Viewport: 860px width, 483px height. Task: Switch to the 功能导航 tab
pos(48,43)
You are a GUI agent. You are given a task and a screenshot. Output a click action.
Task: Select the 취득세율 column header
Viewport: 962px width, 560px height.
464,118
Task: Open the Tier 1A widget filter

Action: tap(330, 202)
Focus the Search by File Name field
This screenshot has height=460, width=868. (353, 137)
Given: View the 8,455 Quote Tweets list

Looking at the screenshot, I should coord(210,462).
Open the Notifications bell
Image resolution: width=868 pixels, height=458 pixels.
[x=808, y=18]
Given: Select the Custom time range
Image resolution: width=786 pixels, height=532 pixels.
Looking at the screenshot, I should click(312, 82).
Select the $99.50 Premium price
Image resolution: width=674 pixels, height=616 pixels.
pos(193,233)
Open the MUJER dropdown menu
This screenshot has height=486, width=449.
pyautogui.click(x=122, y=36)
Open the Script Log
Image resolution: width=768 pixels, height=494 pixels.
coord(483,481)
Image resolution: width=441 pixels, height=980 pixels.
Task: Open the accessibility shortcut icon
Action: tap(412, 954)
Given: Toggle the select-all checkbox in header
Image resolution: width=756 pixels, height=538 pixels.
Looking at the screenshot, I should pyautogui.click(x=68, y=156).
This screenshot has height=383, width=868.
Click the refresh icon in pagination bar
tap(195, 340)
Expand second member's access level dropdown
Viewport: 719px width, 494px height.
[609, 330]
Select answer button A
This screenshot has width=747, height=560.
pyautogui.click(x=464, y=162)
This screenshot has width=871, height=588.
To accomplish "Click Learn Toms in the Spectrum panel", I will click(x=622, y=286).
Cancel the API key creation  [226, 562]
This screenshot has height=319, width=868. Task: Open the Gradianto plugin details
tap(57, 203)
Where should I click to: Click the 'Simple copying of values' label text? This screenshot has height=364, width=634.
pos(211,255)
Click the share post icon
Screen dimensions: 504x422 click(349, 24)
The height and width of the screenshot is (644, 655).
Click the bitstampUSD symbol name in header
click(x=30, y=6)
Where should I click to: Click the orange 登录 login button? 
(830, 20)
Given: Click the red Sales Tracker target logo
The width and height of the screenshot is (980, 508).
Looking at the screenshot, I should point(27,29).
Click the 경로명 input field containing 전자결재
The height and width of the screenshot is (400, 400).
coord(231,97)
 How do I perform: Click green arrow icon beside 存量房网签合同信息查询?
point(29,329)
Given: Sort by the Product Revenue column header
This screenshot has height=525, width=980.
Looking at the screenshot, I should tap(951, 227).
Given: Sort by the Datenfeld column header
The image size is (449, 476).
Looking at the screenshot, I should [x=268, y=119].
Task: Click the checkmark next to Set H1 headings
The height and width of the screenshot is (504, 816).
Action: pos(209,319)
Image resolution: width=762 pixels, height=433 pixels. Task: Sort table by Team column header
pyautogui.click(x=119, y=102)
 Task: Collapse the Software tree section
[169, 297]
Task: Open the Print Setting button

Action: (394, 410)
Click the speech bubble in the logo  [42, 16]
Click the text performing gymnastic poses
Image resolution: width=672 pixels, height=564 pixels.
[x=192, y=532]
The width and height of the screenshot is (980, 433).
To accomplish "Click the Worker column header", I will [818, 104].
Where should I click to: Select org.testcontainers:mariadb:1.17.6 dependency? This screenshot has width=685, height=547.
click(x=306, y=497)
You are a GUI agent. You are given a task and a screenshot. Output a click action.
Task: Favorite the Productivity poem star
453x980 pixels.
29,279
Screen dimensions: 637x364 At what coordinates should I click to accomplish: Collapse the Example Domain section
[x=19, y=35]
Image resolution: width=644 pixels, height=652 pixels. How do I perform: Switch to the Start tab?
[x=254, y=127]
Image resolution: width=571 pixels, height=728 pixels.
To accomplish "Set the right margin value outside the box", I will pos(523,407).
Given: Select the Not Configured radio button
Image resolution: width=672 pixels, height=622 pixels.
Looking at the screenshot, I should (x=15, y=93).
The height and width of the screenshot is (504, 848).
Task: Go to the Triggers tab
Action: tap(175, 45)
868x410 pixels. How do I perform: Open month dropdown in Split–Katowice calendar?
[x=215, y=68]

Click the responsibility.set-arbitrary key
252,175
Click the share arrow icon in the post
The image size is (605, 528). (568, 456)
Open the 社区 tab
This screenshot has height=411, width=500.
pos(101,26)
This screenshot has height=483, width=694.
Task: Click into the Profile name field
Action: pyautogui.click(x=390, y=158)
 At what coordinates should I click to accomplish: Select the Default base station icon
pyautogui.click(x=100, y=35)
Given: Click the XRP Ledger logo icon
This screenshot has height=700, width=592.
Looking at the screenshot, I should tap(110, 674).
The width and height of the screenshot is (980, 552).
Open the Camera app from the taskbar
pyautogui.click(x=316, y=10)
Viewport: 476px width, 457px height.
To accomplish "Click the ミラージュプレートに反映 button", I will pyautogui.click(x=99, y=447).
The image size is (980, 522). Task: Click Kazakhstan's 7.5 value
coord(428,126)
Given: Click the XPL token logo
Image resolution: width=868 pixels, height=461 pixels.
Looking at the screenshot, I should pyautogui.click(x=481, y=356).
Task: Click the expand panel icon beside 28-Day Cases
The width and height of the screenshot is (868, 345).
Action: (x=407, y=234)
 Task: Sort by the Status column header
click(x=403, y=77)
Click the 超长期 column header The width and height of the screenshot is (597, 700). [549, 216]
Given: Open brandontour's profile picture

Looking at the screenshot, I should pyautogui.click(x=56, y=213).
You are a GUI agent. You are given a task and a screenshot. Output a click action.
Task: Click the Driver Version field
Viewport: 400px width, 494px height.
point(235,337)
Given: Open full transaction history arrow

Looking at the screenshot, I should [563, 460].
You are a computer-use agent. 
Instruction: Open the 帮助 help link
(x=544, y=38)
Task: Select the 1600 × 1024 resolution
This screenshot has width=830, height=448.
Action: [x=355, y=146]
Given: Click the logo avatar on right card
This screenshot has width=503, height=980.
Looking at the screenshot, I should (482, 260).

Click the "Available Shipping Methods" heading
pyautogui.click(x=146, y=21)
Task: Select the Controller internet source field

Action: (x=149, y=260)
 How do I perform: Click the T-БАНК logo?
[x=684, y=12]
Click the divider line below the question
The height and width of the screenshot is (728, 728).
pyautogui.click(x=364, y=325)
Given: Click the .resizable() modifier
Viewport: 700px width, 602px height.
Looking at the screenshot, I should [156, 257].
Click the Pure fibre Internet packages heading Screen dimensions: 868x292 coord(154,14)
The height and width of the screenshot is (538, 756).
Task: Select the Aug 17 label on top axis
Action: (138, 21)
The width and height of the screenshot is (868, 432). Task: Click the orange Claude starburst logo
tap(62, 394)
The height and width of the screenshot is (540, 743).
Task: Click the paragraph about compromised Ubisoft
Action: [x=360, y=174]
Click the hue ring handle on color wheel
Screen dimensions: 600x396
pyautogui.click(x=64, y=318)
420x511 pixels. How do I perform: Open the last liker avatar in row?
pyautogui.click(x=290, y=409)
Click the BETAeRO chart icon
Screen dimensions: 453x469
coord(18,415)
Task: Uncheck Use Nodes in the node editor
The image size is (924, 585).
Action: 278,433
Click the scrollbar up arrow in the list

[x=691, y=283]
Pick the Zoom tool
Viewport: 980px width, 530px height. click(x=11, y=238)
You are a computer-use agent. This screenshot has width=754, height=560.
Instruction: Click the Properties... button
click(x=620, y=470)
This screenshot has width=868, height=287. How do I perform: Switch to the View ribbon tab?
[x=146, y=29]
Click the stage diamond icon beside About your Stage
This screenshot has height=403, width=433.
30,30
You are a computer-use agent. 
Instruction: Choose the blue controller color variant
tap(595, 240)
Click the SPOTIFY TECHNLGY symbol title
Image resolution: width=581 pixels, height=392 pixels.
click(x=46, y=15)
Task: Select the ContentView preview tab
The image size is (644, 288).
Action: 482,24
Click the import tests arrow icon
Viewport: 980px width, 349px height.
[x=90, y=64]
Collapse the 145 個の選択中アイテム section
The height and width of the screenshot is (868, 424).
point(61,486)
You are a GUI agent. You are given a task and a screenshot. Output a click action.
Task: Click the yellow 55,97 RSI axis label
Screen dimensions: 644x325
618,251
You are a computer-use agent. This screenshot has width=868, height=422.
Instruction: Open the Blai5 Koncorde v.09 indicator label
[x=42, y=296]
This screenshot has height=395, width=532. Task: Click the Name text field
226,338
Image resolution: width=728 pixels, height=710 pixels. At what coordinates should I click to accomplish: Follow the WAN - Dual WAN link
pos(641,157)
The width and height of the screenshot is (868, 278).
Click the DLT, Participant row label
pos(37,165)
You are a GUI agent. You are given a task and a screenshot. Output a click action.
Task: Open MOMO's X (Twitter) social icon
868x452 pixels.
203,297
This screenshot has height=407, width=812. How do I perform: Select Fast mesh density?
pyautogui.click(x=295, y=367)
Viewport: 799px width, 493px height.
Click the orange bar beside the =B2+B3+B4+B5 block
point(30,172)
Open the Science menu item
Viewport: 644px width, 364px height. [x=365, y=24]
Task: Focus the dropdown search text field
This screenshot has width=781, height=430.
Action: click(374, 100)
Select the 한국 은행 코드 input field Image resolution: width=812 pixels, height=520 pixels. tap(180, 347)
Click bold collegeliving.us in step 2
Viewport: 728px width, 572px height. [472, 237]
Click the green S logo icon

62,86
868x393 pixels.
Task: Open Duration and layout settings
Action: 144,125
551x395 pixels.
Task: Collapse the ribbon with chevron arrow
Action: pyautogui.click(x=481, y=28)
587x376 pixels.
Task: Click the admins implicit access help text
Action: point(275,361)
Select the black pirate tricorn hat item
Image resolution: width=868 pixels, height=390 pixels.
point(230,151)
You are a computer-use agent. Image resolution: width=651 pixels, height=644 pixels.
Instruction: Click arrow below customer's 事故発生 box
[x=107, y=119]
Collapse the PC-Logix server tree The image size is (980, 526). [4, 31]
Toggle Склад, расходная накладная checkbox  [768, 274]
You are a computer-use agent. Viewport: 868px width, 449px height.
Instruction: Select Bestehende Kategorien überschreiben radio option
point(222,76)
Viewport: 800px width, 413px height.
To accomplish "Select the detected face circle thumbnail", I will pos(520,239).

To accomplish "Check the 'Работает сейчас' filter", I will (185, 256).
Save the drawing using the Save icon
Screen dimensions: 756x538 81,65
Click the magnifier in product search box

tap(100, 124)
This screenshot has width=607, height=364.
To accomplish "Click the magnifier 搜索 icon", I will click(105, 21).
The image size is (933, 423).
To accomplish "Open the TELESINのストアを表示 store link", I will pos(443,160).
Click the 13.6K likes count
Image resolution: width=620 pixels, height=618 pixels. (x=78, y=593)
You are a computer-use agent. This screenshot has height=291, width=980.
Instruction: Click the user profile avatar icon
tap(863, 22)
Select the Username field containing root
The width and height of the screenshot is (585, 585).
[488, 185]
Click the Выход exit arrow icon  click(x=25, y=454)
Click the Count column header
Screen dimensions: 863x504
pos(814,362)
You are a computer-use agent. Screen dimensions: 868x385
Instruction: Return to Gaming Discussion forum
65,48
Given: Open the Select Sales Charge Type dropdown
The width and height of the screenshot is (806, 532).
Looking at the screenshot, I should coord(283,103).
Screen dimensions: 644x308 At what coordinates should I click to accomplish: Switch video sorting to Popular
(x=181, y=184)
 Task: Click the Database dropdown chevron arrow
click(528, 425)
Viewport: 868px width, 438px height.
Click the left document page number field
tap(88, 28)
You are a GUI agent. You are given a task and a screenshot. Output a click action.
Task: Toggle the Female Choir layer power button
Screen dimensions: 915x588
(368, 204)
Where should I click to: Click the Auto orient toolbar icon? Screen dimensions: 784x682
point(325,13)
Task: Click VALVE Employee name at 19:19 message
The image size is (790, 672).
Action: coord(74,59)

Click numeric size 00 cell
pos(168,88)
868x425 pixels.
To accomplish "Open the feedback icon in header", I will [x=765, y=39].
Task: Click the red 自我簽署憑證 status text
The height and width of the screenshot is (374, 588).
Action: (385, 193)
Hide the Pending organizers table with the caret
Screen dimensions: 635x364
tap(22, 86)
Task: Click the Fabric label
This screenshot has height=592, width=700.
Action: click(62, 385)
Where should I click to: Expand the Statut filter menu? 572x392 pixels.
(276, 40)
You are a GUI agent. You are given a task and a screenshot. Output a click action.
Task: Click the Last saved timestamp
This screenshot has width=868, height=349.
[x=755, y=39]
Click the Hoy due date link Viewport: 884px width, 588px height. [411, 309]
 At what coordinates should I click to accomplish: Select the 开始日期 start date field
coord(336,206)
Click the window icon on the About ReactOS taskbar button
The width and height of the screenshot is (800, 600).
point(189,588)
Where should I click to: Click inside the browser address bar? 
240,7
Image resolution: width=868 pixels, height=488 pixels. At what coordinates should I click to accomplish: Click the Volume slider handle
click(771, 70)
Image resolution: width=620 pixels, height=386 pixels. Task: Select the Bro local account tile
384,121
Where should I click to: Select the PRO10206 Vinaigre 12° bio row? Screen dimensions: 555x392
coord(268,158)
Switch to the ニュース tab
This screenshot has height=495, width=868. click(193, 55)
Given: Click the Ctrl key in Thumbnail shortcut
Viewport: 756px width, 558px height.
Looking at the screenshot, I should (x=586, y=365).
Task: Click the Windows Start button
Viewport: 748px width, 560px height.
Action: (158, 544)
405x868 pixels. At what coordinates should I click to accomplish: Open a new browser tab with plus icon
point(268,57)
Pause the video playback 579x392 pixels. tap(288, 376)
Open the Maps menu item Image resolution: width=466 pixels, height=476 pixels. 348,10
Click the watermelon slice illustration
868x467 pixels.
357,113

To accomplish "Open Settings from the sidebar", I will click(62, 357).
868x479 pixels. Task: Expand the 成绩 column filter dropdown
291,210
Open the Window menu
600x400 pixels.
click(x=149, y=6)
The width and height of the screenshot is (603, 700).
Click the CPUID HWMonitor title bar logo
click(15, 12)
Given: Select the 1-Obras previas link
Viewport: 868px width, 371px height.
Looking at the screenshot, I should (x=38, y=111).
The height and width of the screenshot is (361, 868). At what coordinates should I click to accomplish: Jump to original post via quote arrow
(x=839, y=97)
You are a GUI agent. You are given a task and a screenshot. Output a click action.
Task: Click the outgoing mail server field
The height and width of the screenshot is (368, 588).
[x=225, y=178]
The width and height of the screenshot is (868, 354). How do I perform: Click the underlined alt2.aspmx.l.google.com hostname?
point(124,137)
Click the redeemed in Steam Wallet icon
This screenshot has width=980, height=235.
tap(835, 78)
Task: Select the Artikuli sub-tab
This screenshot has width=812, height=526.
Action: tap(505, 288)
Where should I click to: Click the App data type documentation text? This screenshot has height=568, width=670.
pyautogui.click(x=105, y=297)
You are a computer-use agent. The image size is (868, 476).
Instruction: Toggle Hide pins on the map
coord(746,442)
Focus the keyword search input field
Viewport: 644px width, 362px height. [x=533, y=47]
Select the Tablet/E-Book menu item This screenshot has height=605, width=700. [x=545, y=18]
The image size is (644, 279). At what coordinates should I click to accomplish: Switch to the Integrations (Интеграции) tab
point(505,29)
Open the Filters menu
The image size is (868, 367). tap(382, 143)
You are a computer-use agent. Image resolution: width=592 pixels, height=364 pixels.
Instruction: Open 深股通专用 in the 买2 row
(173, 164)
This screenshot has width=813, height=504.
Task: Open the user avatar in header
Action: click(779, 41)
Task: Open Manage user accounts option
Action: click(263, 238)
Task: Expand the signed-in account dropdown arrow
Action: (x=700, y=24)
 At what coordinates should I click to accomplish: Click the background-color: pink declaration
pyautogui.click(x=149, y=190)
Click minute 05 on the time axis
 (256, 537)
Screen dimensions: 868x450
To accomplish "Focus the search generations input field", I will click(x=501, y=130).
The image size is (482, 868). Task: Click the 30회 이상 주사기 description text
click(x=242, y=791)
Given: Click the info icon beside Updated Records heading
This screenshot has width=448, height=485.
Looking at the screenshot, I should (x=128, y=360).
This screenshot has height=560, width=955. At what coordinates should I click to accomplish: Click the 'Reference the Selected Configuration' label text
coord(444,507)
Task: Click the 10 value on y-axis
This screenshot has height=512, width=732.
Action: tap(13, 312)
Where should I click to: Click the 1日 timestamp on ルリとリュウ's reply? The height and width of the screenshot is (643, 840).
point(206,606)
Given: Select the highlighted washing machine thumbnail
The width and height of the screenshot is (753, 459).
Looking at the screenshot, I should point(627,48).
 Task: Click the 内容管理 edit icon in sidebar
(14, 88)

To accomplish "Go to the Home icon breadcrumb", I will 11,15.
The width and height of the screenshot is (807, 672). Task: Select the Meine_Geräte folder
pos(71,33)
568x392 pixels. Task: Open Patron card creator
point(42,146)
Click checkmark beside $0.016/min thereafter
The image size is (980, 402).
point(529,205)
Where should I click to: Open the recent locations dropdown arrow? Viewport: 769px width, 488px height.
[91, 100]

▶ Your assignment
Would you please give the number of lines in the data above that contain the string "computer"? Reply with that number only.

▶ Solution to this task
10